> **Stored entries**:
"""

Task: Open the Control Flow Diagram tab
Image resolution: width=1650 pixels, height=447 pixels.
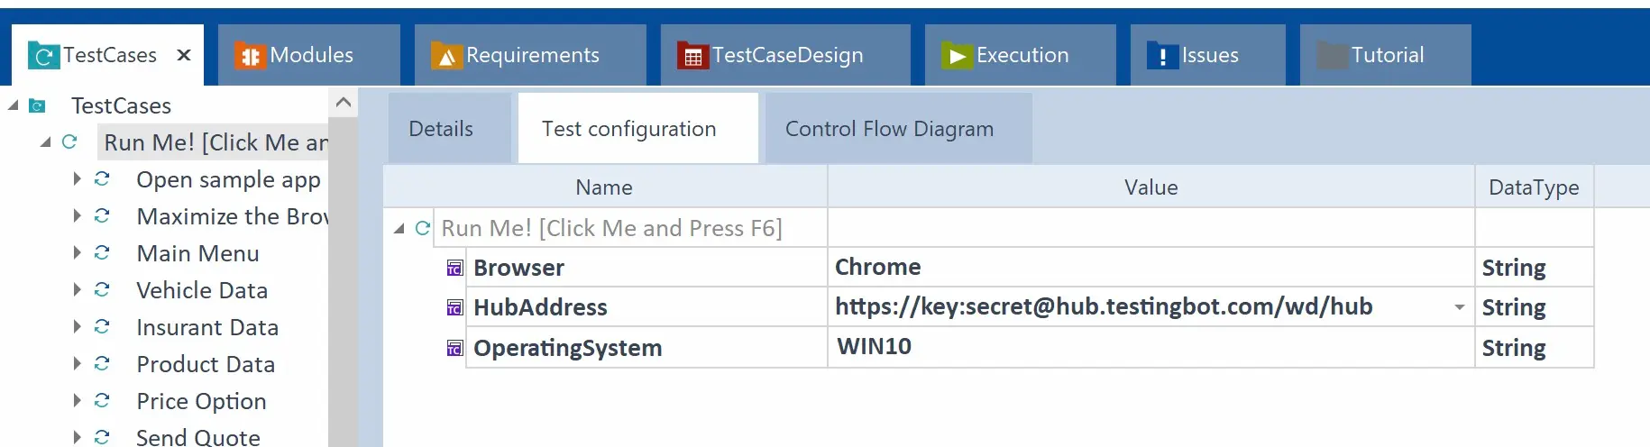Action: [890, 129]
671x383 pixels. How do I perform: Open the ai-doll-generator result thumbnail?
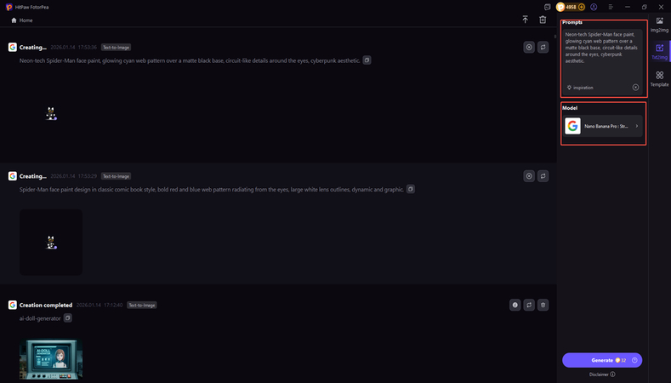51,360
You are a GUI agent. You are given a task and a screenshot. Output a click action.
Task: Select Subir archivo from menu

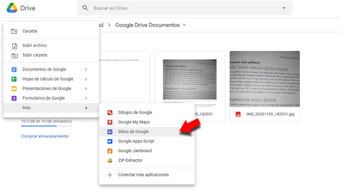tap(34, 46)
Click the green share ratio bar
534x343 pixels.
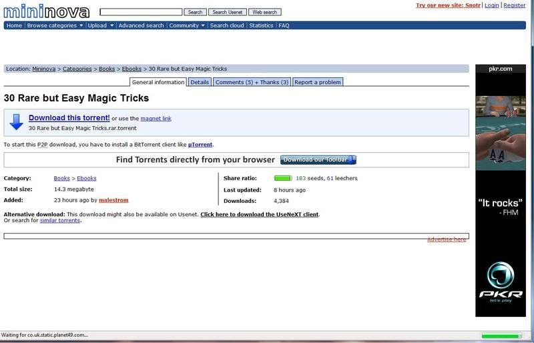[283, 179]
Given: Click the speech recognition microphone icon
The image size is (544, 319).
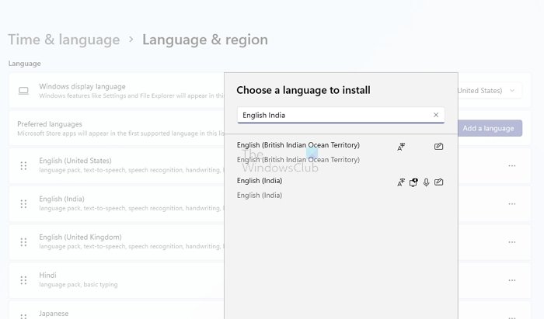Looking at the screenshot, I should (426, 182).
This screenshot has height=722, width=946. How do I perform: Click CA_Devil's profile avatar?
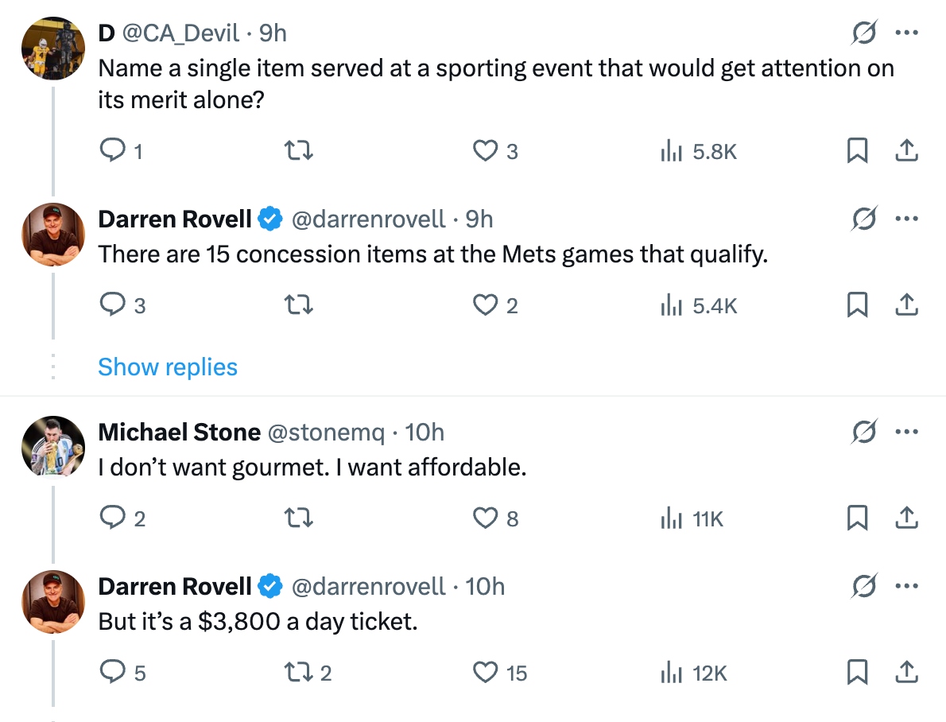coord(52,49)
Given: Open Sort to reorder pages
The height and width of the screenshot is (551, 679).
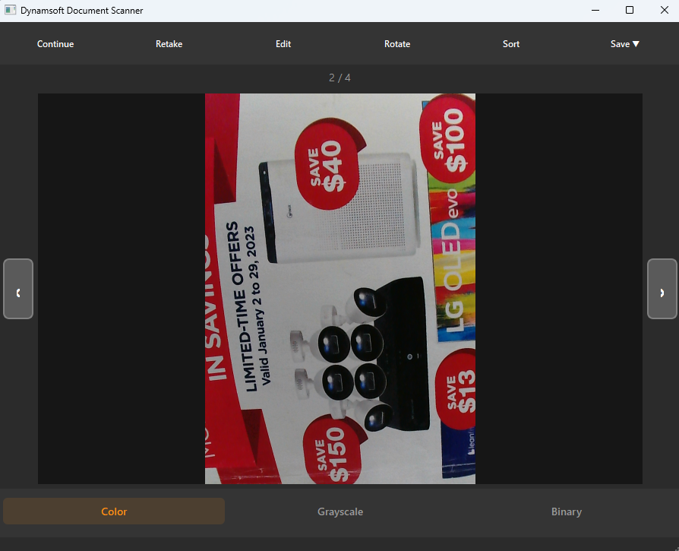Looking at the screenshot, I should pyautogui.click(x=511, y=44).
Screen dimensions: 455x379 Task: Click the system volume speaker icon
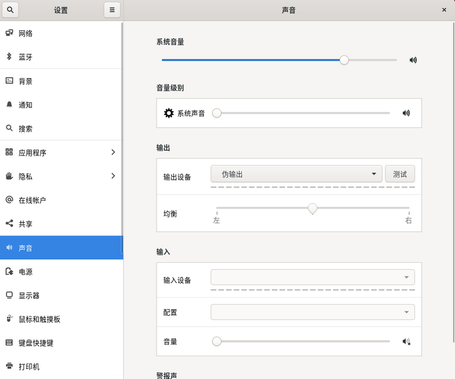click(x=413, y=60)
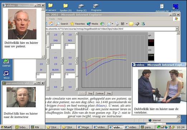
Task: Click the Home icon in IE toolbar
Action: pyautogui.click(x=51, y=24)
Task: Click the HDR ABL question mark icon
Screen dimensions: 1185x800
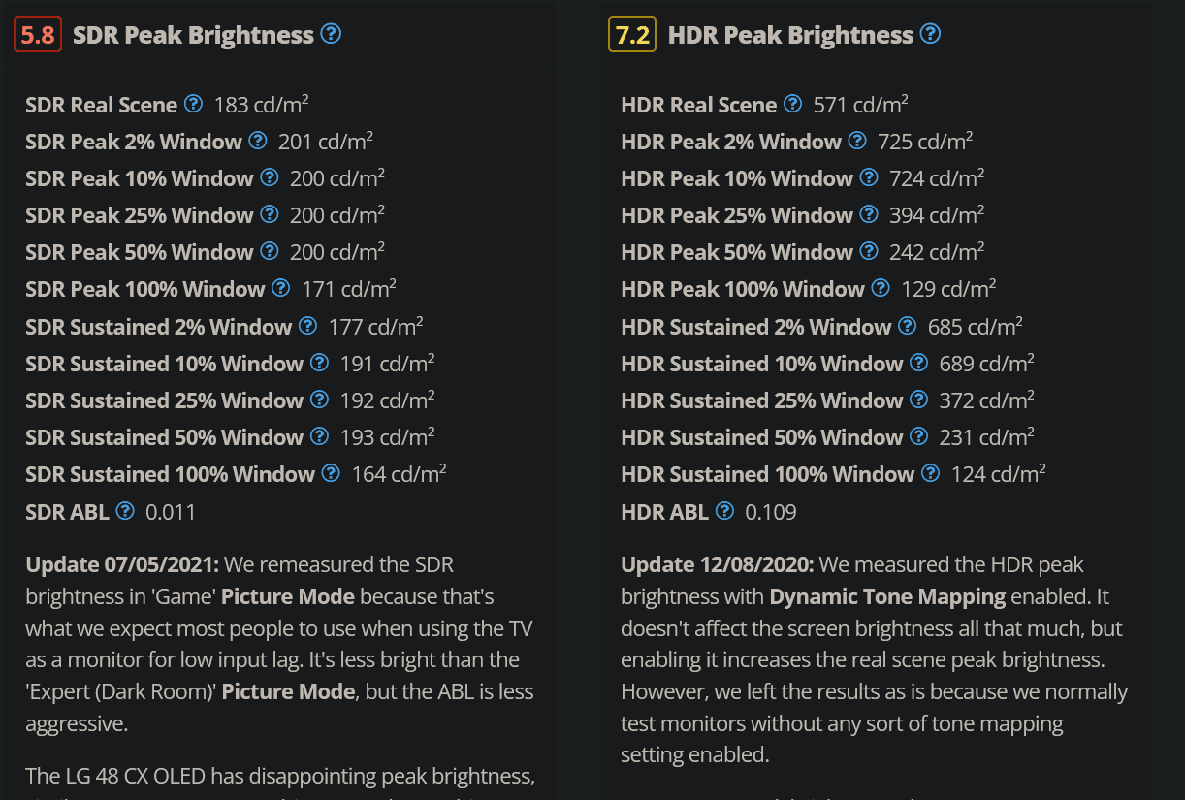Action: 724,510
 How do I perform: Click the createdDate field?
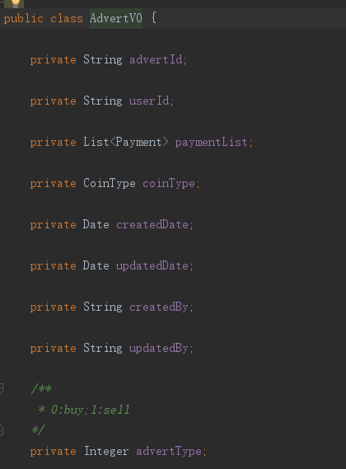(152, 224)
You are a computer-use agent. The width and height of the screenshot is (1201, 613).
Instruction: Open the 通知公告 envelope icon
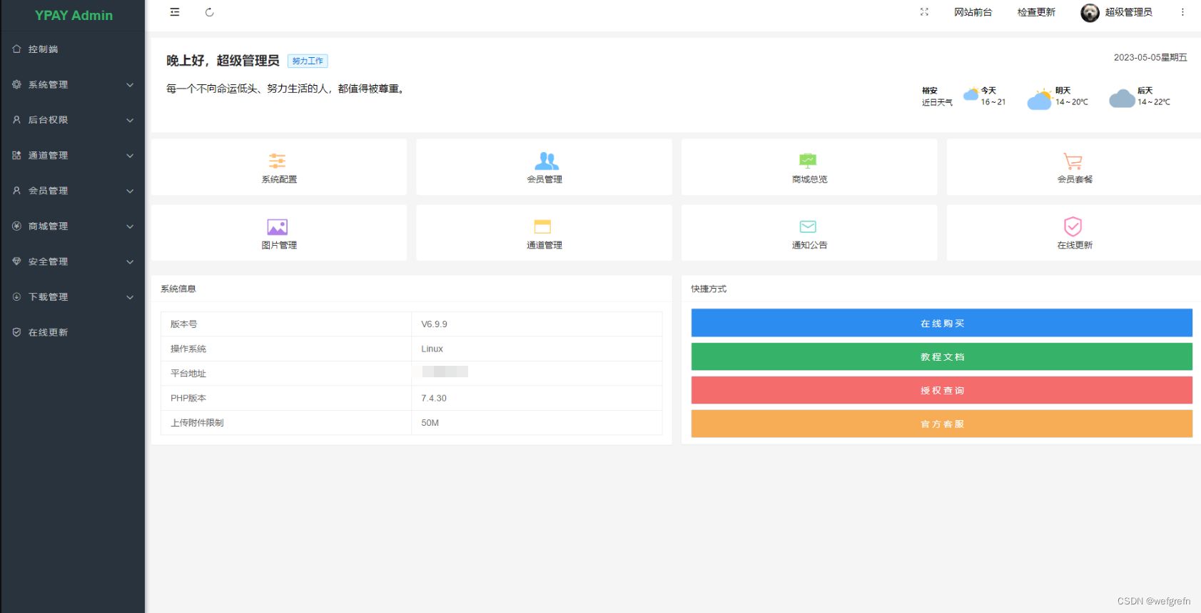point(808,226)
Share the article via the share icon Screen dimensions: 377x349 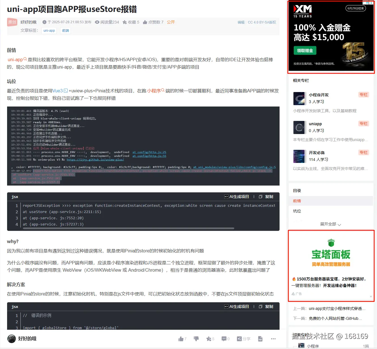[244, 339]
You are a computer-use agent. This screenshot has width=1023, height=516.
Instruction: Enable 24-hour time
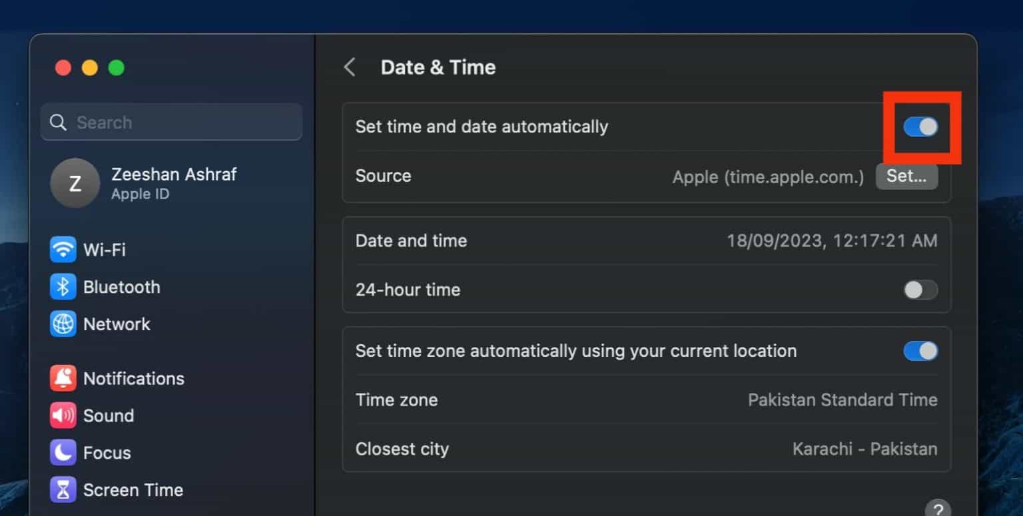tap(920, 290)
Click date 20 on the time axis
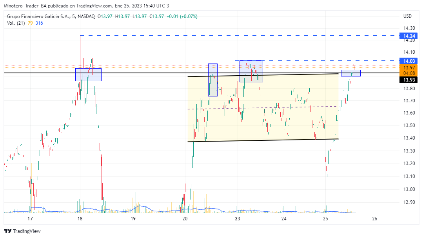This screenshot has height=238, width=423. click(185, 218)
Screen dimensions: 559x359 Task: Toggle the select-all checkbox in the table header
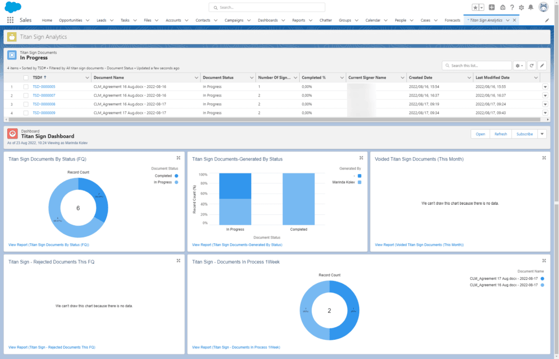(x=26, y=78)

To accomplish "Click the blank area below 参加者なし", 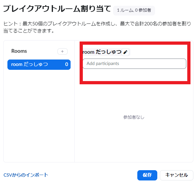I will click(x=134, y=142).
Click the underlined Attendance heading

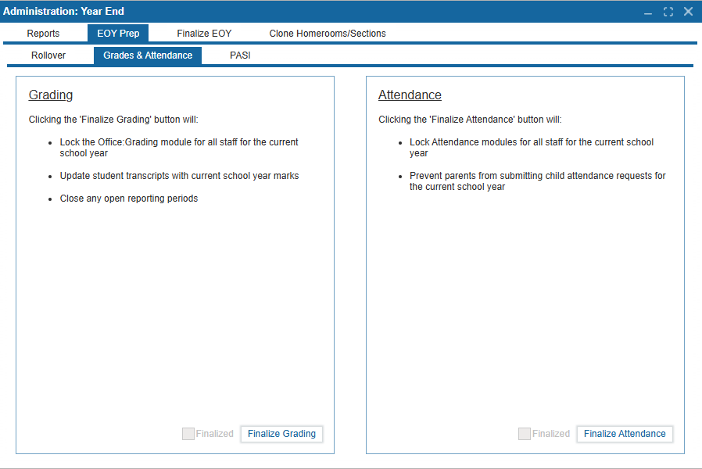point(410,95)
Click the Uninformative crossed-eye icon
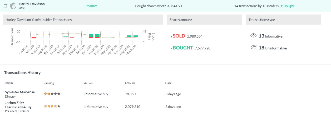The width and height of the screenshot is (331, 115). pyautogui.click(x=253, y=48)
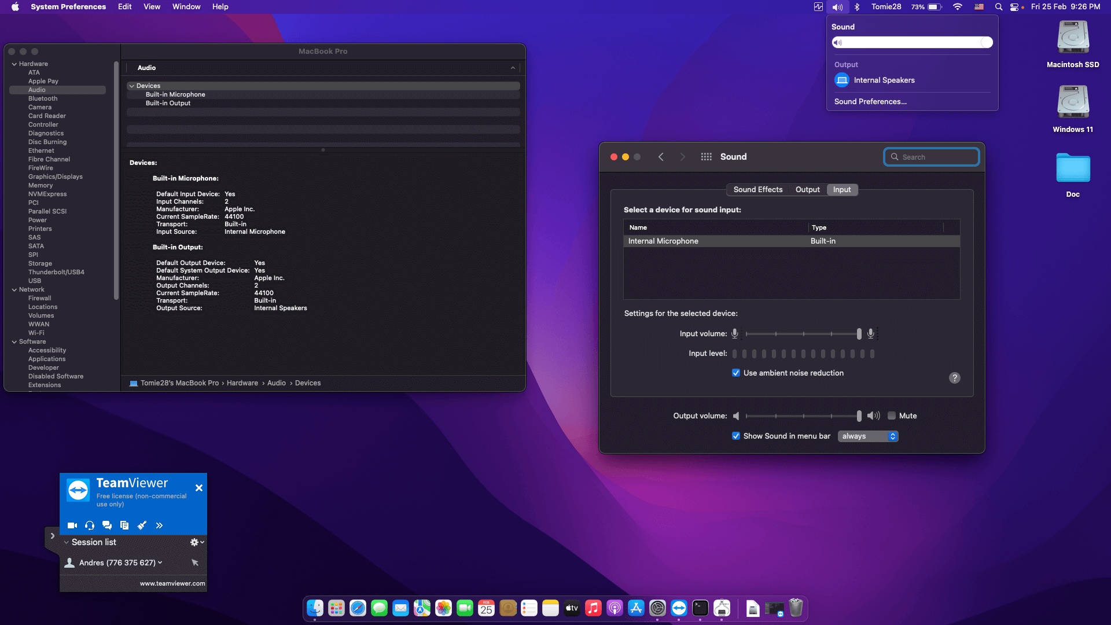Toggle Use ambient noise reduction checkbox
The height and width of the screenshot is (625, 1111).
(736, 373)
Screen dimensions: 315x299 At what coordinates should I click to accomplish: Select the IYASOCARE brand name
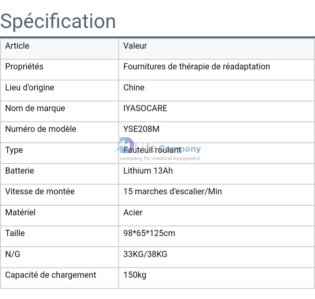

"""

> **Exercise directions**:
Scan the data above for the word "computer". Copy every line in which it is found.

> **Output of the exercise**:
You are a computer-use agent. The width and height of the screenshot is (1201, 613).
You are a computer-use agent. This screenshot has width=1023, height=516.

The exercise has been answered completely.